A repercussão da declaração do presidente do PL em Mato Grosso, Ananias Filho, durante a convenção estadual do partido, continua produzindo desdobramentos. Em entrevista ao portal O Bom da Notícia, o empresário Thiago Boava, viúvo da ex-deputada federal Amália Barros e pré-candidato à Câmara dos Deputados pelo Partido Liberal, classificou como “infeliz” a fala do dirigente ao associar a morte da parlamentar à disputa eleitoral e afirmou que uma retratação pública seria o gesto mais adequado diante do episódio.
Na quarta-feira, durante entrevista coletiva concedida após a convenção da legenda, Ananias declarou que “Deus deu uma mão e levou uns lá para cima” ao comentar o espaço político aberto após a morte de Amália Barros, falecida em maio de 2024, aos 39 anos. A vaga na Câmara Federal passou a ser ocupada pelo primeiro suplente da legenda, Nelson Barbudo.
Embora procure interpretar a declaração como fruto de uma escolha inadequada de palavras, Boava admite que o resultado foi profundamente negativo. “Prefiro acreditar que faltou domínio das palavras, e não sensibilidade. Mas a repercussão mostra que a frase foi muito infeliz”.
O empresário afirmou ainda concordar com a reflexão apresentada no artigo “Quando uma palavra pública fere muito além da política”, publicado pela jornalista Marisa Batalha, segundo o qual determinadas declarações extrapolam a disputa eleitoral porque atingem valores humanos e simbólicos muito mais amplos.
Boava entende que as desculpas não precisam ser feitas à ele, ainda que admita seu desconforto. Porém, em uma eventual retratação deveria reconhecer o significado da trajetória construída por Amália e o esforço de tantas mulheres que enfrentam barreiras históricas para ocupar espaços de representação política.
“Não sinto necessidade de um pedido de desculpas para mim, nem acredito que seja isso que minha sogra espere. Mas penso que uma retratação seria importante pela memória da Amália e por todas as mulheres que travam diariamente essa batalha”.
Ele acrescentou que a rápida ascensão política da ex-deputada simbolizou uma conquista rara dentro de um ambiente ainda marcado por desigualdades. “A trajetória da Amália foi belíssima. Em tão pouco tempo ela conquistou um espaço que poucas lideranças conseguem construir ao longo de uma vida pública”.
Ao comentar os efeitos políticos da declaração, Boava também observou que um gesto de reconhecimento do erro contribuiria para a própria imagem do dirigente partidário. “Seria importante para ele também. As pessoas estão formando uma impressão sobre esse episódio, e reconhecer um equívoco demonstra grandeza.”
A declaração de Ananias repercutiu entre lideranças políticas, jornalistas e movimentos ligados à participação feminina na política.
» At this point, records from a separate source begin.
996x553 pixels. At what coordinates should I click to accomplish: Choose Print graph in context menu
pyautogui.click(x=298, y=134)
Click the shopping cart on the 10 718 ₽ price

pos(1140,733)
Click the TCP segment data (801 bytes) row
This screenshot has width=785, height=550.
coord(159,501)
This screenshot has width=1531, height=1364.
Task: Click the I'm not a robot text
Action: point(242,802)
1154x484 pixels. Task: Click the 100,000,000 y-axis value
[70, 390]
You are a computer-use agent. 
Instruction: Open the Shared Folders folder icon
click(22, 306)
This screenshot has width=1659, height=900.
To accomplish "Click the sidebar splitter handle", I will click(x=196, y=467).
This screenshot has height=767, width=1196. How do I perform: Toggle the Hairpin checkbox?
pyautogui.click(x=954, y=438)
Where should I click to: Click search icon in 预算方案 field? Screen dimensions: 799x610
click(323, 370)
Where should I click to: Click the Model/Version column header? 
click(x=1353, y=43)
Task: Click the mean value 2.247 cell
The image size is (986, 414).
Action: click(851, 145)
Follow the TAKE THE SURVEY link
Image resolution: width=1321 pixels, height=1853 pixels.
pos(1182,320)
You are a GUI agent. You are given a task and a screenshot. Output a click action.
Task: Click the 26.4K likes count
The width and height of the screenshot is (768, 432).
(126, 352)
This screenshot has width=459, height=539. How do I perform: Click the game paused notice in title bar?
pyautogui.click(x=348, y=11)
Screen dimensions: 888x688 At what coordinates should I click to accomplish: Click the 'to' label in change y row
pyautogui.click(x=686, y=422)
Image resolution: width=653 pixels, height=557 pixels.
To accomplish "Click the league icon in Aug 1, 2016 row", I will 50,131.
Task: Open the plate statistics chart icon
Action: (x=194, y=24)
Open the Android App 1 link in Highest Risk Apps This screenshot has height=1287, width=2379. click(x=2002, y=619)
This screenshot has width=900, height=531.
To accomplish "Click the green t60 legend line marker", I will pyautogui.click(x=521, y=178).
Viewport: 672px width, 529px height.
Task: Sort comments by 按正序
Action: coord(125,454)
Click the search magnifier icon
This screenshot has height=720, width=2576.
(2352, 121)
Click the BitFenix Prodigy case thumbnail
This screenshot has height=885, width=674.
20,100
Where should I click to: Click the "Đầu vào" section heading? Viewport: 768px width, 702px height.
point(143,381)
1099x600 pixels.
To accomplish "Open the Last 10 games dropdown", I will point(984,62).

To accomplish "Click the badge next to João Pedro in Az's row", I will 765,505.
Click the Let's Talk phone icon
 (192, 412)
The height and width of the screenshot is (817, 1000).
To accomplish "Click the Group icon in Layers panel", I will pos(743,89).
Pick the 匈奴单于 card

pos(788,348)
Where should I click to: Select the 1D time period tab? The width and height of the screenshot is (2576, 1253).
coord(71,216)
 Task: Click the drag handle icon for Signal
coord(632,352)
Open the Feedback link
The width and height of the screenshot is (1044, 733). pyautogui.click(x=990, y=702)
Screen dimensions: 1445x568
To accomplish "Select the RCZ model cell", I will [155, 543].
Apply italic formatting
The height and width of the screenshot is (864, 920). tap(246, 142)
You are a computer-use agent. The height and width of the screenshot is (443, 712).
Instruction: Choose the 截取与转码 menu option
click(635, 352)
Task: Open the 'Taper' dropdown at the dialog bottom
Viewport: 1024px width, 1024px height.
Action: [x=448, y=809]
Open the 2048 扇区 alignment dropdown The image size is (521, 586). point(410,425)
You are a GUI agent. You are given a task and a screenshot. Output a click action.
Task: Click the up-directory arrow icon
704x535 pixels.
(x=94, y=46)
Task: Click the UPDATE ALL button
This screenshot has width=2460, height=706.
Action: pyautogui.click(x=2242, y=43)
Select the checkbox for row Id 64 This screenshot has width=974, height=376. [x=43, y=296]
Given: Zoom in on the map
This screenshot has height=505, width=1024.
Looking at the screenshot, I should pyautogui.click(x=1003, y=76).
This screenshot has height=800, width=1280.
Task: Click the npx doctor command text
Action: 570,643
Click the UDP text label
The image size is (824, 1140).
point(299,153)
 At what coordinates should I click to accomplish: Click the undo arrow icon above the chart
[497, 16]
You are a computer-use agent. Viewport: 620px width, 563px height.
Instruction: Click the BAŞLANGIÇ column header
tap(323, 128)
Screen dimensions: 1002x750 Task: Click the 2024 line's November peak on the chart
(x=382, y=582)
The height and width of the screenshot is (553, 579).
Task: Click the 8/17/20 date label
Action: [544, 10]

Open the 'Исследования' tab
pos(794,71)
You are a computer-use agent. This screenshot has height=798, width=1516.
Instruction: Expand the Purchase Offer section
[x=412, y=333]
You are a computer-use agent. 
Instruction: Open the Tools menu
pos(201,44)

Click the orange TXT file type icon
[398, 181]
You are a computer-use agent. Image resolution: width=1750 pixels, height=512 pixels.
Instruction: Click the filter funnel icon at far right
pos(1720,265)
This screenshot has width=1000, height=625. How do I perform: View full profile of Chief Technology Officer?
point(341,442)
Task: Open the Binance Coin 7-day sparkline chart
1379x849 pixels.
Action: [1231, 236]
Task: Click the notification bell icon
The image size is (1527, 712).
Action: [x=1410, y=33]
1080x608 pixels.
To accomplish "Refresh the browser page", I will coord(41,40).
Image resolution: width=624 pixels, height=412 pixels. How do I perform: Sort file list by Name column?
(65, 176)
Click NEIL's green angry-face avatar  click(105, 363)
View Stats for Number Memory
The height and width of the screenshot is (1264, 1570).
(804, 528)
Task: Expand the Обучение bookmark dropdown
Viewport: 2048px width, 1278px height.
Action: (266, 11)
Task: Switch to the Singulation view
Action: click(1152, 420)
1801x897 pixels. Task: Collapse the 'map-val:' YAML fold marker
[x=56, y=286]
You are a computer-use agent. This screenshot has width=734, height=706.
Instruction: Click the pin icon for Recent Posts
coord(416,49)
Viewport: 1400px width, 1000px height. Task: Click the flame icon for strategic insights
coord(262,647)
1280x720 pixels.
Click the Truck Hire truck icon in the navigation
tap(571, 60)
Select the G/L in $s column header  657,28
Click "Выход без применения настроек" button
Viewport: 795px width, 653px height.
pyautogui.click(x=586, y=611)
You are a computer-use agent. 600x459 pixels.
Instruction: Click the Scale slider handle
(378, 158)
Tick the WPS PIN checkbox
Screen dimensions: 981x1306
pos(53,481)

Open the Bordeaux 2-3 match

Alguns veículos de comunicação noticiaram o constrangimento provocado pela fala e destacaram o entendimento de Boava de que uma retratação pública seria o caminho mais adequado para encerrar o episódio.
Ao associar uma morte precoce à dinâmica eleitoral e à vontade divina, a declaração abriu um debate que ultrapassou os limites partidários e reacendeu discussões sobre responsabilidade institucional, cuidado com a linguagem e respeito à memória de mulheres que conseguiram romper barreiras históricas na política brasileira.
Amália Barros morreu em maio de 2024, aos 39 anos, no Hospital Vila Nova Star, em São Paulo, onde permaneceu internada em estado grave após complicações decorrentes de uma cirurgia para a retirada de um nódulo no pâncreas.